* The task
What this exercise requires is a verbatim reproduction of the data below.
------------
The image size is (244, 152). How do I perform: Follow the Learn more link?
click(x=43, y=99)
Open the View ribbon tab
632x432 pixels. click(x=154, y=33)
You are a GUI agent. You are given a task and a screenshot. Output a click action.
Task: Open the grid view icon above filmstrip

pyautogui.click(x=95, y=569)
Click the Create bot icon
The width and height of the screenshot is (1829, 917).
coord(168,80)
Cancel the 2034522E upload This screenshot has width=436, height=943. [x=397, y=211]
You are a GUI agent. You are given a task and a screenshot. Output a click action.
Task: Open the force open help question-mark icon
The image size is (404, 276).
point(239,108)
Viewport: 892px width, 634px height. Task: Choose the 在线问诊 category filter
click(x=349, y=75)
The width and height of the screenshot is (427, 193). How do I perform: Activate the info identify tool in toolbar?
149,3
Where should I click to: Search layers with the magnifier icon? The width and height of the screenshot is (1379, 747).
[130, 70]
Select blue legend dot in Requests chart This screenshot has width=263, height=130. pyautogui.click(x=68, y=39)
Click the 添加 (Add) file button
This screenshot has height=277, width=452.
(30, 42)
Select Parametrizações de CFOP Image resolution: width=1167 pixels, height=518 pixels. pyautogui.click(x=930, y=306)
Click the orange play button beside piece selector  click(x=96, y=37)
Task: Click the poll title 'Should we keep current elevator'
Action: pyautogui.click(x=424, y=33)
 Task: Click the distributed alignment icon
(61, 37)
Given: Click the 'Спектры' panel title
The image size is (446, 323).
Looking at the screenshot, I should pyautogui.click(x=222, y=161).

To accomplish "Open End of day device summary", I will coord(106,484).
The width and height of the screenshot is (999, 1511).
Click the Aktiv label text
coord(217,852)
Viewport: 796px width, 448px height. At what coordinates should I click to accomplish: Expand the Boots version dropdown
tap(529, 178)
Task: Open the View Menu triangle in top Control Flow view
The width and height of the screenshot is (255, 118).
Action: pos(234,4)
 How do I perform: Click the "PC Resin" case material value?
------------
* The completed task
The image size is (244, 152). How do I perform: Follow the Learn more link?
click(x=43, y=99)
Open the View ribbon tab
632x432 pixels. click(x=154, y=33)
You are a GUI agent. You are given a task and a screenshot. Output a click action.
Task: Open the grid view icon above filmstrip

pyautogui.click(x=95, y=569)
Click the Create bot icon
The width and height of the screenshot is (1829, 917).
coord(168,80)
Cancel the 2034522E upload This screenshot has width=436, height=943. [x=397, y=211]
You are a GUI agent. You are given a task and a screenshot. Output a click action.
Task: Open the force open help question-mark icon
The image size is (404, 276).
point(239,108)
Viewport: 892px width, 634px height. Task: Choose the 在线问诊 category filter
click(x=349, y=75)
The width and height of the screenshot is (427, 193). How do I perform: Activate the info identify tool in toolbar?
149,3
Where should I click to: Search layers with the magnifier icon? The width and height of the screenshot is (1379, 747).
[130, 70]
Select blue legend dot in Requests chart This screenshot has width=263, height=130. pyautogui.click(x=68, y=39)
Click the 添加 (Add) file button
This screenshot has height=277, width=452.
(30, 42)
Select Parametrizações de CFOP Image resolution: width=1167 pixels, height=518 pixels. pyautogui.click(x=930, y=306)
Click the orange play button beside piece selector  click(x=96, y=37)
Task: Click the poll title 'Should we keep current elevator'
Action: pyautogui.click(x=424, y=33)
 Task: Click the distributed alignment icon
(61, 37)
Given: Click the 'Спектры' panel title
The image size is (446, 323).
Looking at the screenshot, I should pyautogui.click(x=222, y=161).

To accomplish "Open End of day device summary", I will coord(106,484).
The width and height of the screenshot is (999, 1511).
Click the Aktiv label text
coord(217,852)
Viewport: 796px width, 448px height. At what coordinates should I click to accomplish: Expand the Boots version dropdown
tap(529, 178)
Task: Open the View Menu triangle in top Control Flow view
The width and height of the screenshot is (255, 118).
Action: pos(234,4)
 How do I perform: Click the "PC Resin" case material value?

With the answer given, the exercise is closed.